Claudia Sheinbaum, la présidente nouvellement élue du Mexique, a pris une décision audacieuse et déterminante au cours de sa première année de mandat : elle s’est adressée directement à Donald Trump dans une lettre aussi diplomatique qu’intransigeante. Son message puissant expose une vision des relations américano-mexicaines fondée sur le respect mutuel, la collaboration et la responsabilité. Les mots de Claudia Sheinbaum sont un appel à une nouvelle ère de coopération – une ère qui affronte la migration, le trafic de drogue et les tensions commerciales avec logique, faits et un sens partagé des responsabilités. Dans un monde en proie à des postures politiques, la réponse ferme mais réfléchie de Claudia Sheinbaum établit une nouvelle norme pour la diplomatie internationale.
Monsieur le Président élu Donald Trump,
Je vous écris au sujet de votre déclaration du lundi 25 novembre concernant la migration, le trafic de fentanyl et les droits de douane.

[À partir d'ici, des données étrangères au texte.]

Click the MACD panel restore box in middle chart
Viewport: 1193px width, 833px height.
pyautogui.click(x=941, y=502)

Vous ne savez peut-être pas que le Mexique a élaboré une politique globale pour aider les migrants de différentes régions du monde qui traversent notre territoire pour se rendre à la frontière sud des États-Unis. En conséquence, et selon les données du service des douanes et de la protection des frontières (CBP) de votre pays, les arrivées à la frontière entre le Mexique et les États-Unis ont diminué de 75 % entre décembre 2023 et novembre 2024. En outre, la moitié des personnes qui arrivent le font grâce à un rendez-vous fixé légalement dans le cadre du programme CBP One des États-Unis. Pour ces raisons, les caravanes de migrants n’arrivent plus à la frontière.
Malgré cela, il est clair que nous devons travailler ensemble pour créer un nouveau modèle de mobilité de la main-d’œuvre, modèle qui est nécessaire à votre pays, et pour traiter les causes profondes qui obligent les familles à quitter leur foyer par nécessité. Si même un petit pourcentage de ce que les États-Unis consacrent à la guerre était consacré à la construction de la paix et à la promotion du développement, cela permettrait de s’attaquer aux causes sous-jacentes de la mobilité des personnes.

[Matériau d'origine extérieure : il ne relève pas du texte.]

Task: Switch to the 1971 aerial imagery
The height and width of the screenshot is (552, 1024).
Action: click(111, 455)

Par ailleurs, et pour des raisons humanitaires, le Mexique a toujours exprimé sa volonté d’aider à prévenir l’épidémie de fentanyl aux États-Unis. Après tout, il s’agit d’un problème de santé publique et de consommation au sein de votre société. Depuis le début de l’année, les forces armées et les procureurs mexicains ont saisi des tonnes de différents types de drogues, 10 340 armes à feu et ont arrêté 15 640 personnes pour des violences liées au trafic de stupéfiants.
En outre, le Congrès mexicain est sur le point d’approuver une réforme constitutionnelle visant à classer la production, la distribution et la commercialisation du fentanyl et d’autres drogues synthétiques comme un crime grave sans possibilité de libération sous caution. Cependant, il est de notoriété publique que les précurseurs chimiques utilisés pour produire ce fentanyl et d’autres drogues de synthèse entrent illégalement au Canada, aux États-Unis et au Mexique en provenance de pays asiatiques. Cela souligne l’urgence d’une collaboration internationale.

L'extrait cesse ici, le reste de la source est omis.